There are many explanations for this dangerous imbalance, but an important one is the very nature of public goods. Public goods are those whose use or enjoyment by one person doesn’t prevent the use or enjoyment by another. (Think of traffic lights, or the efforts to prevent an avian flu pandemic.) Better international policing, health safeguards, or rescue efforts are some of the most obvious examples of the provision of global public goods. The supply of these precious commodities — even when delivered by national governments within their borders — is problematic. When the public goods in question can only be "produced" through the joint efforts of many countries or by organizations such as the United Nations, the difficulties of balancing supply and demand are even greater.
The problem is rooted in economics. Once a public good is produced, it is impossible for those who created it to restrict — or profit from — its use. (You are probably benefiting, at no direct cost to you, from an international regulatory system that makes money transfers safer, cheaper, and faster.) That is why it is so hard to produce public goods in the first place — only governments and other public institutions can supply them. It also explains why the demand for public goods tends to outstrip supply. In any market, prices go up when demand exceeds supply. In the market for global public goods, when supply falls behind demand, the result is not price inflation but insecurity and instability for all.

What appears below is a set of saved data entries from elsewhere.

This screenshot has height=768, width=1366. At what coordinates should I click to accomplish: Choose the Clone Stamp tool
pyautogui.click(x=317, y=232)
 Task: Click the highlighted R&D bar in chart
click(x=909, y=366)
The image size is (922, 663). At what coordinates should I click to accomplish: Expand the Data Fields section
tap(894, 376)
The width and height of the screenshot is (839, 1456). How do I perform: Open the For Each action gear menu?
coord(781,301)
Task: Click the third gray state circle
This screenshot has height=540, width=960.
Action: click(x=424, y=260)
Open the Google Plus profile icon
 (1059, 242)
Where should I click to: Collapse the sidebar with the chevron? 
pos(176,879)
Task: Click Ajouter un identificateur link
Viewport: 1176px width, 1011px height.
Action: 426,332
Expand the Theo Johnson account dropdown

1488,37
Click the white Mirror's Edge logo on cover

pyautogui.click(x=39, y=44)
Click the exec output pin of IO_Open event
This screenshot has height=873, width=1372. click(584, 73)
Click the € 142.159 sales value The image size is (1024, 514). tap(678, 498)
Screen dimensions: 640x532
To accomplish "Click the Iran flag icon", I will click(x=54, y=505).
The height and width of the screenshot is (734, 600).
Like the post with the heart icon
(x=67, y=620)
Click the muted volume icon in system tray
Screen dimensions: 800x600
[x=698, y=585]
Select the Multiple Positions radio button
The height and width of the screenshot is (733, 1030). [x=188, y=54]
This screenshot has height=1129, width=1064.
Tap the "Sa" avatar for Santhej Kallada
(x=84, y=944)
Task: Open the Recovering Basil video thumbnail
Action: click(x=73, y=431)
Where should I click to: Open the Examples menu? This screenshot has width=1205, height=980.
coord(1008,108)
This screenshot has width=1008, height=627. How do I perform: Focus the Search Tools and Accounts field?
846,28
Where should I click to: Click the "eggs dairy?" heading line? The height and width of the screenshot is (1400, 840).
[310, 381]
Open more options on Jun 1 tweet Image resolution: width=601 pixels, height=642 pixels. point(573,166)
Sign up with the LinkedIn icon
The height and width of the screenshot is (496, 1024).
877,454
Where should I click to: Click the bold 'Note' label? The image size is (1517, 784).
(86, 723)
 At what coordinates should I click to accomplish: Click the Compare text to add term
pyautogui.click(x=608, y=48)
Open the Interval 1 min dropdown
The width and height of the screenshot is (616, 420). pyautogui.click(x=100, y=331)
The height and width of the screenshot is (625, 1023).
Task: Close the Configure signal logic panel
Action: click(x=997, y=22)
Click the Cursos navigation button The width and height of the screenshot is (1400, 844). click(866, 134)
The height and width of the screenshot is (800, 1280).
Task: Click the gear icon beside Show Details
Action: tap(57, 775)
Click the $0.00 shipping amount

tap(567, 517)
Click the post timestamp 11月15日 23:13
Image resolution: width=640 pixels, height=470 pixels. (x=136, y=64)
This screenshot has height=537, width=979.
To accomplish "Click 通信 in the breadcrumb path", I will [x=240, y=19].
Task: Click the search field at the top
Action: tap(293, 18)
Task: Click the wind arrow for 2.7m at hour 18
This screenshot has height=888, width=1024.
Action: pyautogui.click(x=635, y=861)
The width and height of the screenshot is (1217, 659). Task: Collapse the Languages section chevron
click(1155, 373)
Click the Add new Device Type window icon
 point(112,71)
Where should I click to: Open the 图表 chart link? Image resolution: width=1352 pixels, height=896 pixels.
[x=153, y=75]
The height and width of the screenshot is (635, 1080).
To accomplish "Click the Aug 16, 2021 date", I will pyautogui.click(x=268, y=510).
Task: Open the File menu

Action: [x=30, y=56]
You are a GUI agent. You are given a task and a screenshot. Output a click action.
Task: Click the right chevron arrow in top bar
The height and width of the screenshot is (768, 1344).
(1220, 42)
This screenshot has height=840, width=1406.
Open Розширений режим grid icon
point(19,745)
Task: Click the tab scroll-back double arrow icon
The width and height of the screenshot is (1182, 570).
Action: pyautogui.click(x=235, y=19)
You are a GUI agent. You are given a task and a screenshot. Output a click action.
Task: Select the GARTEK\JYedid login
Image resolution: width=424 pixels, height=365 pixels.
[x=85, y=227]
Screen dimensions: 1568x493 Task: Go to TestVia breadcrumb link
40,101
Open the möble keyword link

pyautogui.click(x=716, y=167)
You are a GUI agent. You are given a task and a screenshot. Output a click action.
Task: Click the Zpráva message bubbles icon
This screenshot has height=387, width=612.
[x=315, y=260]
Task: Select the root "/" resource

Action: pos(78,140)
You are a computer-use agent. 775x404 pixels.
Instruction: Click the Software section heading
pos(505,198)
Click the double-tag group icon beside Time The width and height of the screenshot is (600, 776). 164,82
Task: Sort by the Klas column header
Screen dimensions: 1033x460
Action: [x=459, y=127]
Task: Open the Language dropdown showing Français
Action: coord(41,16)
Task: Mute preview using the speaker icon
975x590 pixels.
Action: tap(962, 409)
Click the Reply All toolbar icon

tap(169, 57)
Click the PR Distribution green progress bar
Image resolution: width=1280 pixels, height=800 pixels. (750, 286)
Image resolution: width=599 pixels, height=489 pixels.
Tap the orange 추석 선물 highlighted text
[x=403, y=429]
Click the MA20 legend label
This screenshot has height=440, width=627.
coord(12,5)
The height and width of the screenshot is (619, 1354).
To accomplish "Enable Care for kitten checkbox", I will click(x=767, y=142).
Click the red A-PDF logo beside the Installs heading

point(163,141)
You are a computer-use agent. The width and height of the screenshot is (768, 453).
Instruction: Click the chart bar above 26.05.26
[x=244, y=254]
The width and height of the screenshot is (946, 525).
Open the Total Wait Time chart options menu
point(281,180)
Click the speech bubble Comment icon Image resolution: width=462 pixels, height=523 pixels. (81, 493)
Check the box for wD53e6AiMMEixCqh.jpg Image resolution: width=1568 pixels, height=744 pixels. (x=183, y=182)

Yes, many problems — financial crises, pollution, criminal networks, and terrorism, to name a few — are rooted in some countries more than others. But these problems are increasingly spilling across borders and will spread even further unless several — often many — countries work together. The United States, Europe, and Japan weren’t able to duck the consequences of the SARS virus in 2003 — nor will they be spared an avian flu epidemic — by simply protecting their own borders. Their fortunes are inextricably tied to how well China, Vietnam, and other Asian countries control their next deadly outbreak. Indeed, experts fear that the organizational, financial, and medical capabilities now in place to combat an avian flu epidemic are woefully inadequate, despite the fact that governments are clearly worried and raising their budgets to address this threat.
The global economic imbalances associated with America’s budget and trade deficits, China’s exchange rate, or Europe’s slow growth may eventually cause job losses, reduced income, and more poverty. Those are bad outcomes. But they pale in comparison to the consequences of the imbalance between the supply and demand of global public goods. That is an imbalance that every year kills thousands of people and will increasingly hit closer to all our homes. Everywhere.